そして、日本には麦麹を使った酒が存在した記録がないことから、麹による酒造法は、日本独自に開発されたという考え方もあるのです。
■神と神話と酒
日本酒の歴史を考える時に、神事や神話を外すことはできません。
3世紀(古墳時代:3世紀中頃 – 7世紀頃)に書かれた「魏志倭人伝」には、日本では喪にあたって弔問客が酒を飲んでいた事や、豊作などを祈願する際に酒を捧げる風習があることが記されています。
日本において酒と神事が深く関わっていた根拠とされています。
また、出雲地方に残る神話に残っている「日本で最初に造られたお酒」は、スサノオノミコトが八岐大蛇(やまたのおろち)を退治するために造らせた酒とされています。
この神話に出てくる「八塩折之酒(やしおりのさけ)」は、古事記や日本書紀の中に登場しています。しかし、八塩折之酒は米が原料の酒ではなく、果実や木の実などを使ったものだったのではないかともいわれています。
さらに、古事記や日本書紀などには、お酒造りにまつわる様々な神が登場します。例えば、米を使って酒を醸したと記されている神吾田鹿葦津姫(かむあたかしつのひめ)、酒造りを伝えたとされる久斯神(くすのかみ)などです。
そして現在も全国各地には、お酒の神様を祀った神社がたくさんあり、お酒造りにかかわる人々の信仰を集めています。
■ヨーロッパより先進的だった!? 日本酒の製造技術
日本では、持統3年(689年=飛鳥時代:593年-710年)宮内省の造酒司(さけのつかさ)に酒部(さかべ)という部署が設けられていました。
つまり、前述の奈良時代に書かれた「米を原料とした酒」に関するふたつの記録よりも前から、日本では朝廷によって酒造りが行われていたのです。
そして神に捧げる酒でもあった日本酒は、平安時代初期までは主に朝廷直属の酒造組織で造られていたことが記録に残っています。
『令集解』(868年頃=平安時代794年-1185年)によれば、宮内省の中に酒を製造する「造酒司」という役所があり、長官の「酒造正」(さけのかみ)は正六位の冠位であり、60人の酒部(さかべ)を指揮して酒造を行っていたとされています。
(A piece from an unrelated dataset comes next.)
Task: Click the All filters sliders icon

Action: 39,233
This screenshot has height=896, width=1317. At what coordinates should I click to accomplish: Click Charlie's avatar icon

また、康保4年(967年=平安時代794年-1185年)の『延喜式』には、主に造られていた酒が米と麹を数回に分けて仕込む濃い味の酒であったことや、後世の段仕込みの原型がうかがわれる記述、醪を酒袋に吊るして搾ったり上澄みを採ったりという技術についても書かれています。
さらに他にも小麦を使った酒や麹を多く使った甘口の酒、水で割った下級酒など10種類ほどの製法があったとされています。
その後、僧侶が寺院で日本酒造りを始めるようになりそれらは「僧坊酒(そうぼうしゅ)」と呼ばれました。日本酒造りは寺院でその技術が洗練されていきました。
その結果、現代の「濁酒(どぶろく)」のように白く濁った状態ではなく、濁り部分を濾して上澄みだけを飲む「清酒」が誕生したといわれています。
その中でも奈良正暦寺で造られた「菩提泉」が日本最初の清酒とする説もあり、正暦寺「日本清酒発祥之地」の碑が建っています。※清酒の誕生についても諸説あります。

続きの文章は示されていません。